Set down, please, exactly the lines below that run from the line with "Image resolution: width=993" to the line with "Open the Mappe maps icon", both lines included.

== Exercise material ==

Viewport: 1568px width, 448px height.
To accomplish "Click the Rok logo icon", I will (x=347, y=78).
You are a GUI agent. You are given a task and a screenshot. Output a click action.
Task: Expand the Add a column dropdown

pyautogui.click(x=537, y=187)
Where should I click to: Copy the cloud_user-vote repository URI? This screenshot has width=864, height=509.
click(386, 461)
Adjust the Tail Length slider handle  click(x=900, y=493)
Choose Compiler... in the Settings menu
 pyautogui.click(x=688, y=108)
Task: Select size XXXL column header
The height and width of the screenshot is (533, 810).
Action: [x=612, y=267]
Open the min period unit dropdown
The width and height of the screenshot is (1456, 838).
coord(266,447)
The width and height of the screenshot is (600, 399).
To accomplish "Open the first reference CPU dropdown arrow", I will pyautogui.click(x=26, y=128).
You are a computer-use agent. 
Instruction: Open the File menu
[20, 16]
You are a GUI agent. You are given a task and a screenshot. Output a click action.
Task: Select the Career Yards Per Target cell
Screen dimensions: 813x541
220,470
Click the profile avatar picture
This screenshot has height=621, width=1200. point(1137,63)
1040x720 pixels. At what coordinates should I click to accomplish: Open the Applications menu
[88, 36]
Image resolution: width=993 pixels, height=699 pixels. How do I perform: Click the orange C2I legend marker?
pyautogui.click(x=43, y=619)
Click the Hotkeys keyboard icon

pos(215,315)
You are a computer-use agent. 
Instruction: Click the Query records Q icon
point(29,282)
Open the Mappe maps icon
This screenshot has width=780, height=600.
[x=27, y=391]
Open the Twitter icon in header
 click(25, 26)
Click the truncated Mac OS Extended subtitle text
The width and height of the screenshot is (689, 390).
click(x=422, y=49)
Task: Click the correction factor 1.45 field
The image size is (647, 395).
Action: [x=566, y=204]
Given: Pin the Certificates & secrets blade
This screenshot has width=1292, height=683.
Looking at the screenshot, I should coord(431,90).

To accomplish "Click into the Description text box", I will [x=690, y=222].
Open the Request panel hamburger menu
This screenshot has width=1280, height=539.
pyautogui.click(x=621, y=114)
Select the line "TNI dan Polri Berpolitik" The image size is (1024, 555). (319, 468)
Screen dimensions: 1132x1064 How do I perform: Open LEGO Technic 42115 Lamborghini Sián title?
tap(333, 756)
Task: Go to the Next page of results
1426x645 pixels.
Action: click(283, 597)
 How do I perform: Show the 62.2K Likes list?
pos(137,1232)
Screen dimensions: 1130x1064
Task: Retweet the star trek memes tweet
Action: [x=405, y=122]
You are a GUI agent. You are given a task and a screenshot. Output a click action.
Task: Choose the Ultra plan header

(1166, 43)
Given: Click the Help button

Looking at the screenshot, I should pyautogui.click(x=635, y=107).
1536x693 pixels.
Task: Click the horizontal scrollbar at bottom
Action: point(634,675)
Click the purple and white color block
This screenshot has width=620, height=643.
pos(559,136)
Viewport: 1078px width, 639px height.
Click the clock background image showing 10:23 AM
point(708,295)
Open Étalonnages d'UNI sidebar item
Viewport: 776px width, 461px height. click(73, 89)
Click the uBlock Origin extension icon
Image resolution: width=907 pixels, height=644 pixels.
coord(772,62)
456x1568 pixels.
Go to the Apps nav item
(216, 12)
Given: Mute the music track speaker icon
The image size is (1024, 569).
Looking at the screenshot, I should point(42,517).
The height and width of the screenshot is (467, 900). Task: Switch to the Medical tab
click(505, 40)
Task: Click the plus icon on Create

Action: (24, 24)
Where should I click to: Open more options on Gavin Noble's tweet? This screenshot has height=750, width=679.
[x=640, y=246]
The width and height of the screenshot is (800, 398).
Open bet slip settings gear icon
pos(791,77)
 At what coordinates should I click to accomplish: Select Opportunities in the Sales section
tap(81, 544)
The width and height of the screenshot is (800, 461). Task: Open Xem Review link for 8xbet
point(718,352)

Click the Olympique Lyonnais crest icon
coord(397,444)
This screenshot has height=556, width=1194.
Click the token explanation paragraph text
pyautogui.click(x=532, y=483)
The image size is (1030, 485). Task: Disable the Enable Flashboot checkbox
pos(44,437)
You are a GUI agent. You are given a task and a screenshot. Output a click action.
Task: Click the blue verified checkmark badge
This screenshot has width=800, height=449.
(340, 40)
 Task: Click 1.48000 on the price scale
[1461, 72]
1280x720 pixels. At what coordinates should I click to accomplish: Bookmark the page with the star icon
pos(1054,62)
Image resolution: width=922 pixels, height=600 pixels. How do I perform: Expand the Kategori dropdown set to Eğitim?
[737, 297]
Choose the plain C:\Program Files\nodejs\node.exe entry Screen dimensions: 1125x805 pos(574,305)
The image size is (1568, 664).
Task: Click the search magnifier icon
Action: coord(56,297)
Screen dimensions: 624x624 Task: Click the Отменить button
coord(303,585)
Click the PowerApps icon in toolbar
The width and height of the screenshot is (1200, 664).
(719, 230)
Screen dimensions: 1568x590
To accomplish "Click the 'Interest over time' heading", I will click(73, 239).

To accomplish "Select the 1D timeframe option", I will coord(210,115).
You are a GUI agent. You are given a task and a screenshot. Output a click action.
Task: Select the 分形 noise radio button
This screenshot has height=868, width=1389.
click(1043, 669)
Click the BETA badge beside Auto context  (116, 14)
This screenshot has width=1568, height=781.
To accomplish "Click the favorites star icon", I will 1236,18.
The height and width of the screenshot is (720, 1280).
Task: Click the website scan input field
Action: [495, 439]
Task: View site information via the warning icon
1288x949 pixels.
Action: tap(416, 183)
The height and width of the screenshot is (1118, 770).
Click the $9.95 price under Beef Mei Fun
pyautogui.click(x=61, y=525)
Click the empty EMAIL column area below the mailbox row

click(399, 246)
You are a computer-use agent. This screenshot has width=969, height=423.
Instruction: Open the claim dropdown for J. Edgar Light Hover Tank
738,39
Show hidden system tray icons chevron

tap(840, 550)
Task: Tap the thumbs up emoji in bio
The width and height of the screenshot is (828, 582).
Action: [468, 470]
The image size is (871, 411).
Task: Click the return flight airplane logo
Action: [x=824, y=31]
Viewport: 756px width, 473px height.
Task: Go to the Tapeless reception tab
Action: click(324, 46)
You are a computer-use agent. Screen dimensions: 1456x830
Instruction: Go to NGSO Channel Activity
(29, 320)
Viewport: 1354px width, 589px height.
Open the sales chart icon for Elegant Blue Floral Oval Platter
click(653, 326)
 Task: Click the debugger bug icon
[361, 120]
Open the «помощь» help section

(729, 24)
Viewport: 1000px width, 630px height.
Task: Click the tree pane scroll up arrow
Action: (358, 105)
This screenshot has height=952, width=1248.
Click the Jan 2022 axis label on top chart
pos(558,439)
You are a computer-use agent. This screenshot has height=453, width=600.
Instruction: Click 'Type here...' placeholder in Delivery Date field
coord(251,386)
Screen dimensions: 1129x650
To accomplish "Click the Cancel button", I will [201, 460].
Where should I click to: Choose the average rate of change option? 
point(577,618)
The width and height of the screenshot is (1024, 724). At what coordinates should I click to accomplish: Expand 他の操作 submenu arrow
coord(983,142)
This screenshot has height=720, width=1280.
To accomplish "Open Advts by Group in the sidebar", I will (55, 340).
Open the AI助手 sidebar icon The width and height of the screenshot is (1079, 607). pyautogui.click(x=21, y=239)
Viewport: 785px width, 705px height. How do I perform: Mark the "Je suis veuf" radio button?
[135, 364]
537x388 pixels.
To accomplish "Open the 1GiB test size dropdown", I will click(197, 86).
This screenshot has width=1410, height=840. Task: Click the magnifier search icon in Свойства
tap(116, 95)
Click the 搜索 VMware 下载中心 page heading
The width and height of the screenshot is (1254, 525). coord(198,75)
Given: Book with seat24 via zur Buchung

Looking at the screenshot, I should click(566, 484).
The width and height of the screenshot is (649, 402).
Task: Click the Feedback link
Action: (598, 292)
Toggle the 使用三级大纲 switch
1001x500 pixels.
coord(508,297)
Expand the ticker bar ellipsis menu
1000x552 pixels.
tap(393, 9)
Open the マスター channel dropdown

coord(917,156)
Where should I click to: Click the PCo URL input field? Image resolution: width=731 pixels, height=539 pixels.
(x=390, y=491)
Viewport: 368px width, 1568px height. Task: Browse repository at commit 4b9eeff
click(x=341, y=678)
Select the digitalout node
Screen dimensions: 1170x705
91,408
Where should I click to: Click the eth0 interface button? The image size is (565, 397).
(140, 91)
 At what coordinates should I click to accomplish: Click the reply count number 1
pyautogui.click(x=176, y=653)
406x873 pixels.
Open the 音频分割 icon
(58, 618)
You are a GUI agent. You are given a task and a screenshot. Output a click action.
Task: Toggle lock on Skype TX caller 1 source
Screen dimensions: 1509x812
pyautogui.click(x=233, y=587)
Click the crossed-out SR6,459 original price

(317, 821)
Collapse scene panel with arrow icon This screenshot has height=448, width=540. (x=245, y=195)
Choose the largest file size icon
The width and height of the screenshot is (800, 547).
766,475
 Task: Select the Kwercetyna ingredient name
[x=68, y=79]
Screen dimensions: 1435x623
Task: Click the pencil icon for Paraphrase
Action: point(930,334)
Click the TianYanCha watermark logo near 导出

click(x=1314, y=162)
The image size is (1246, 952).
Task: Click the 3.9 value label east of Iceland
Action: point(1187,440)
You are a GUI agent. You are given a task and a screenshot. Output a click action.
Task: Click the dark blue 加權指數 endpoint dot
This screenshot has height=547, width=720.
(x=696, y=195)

===

Result of this task:
Image resolution: width=993 pixels, height=699 pixels. How do I perform: Click the orange C2I legend marker?
pyautogui.click(x=43, y=619)
Click the Hotkeys keyboard icon

pos(215,315)
You are a computer-use agent. 
Instruction: Click the Query records Q icon
point(29,282)
Open the Mappe maps icon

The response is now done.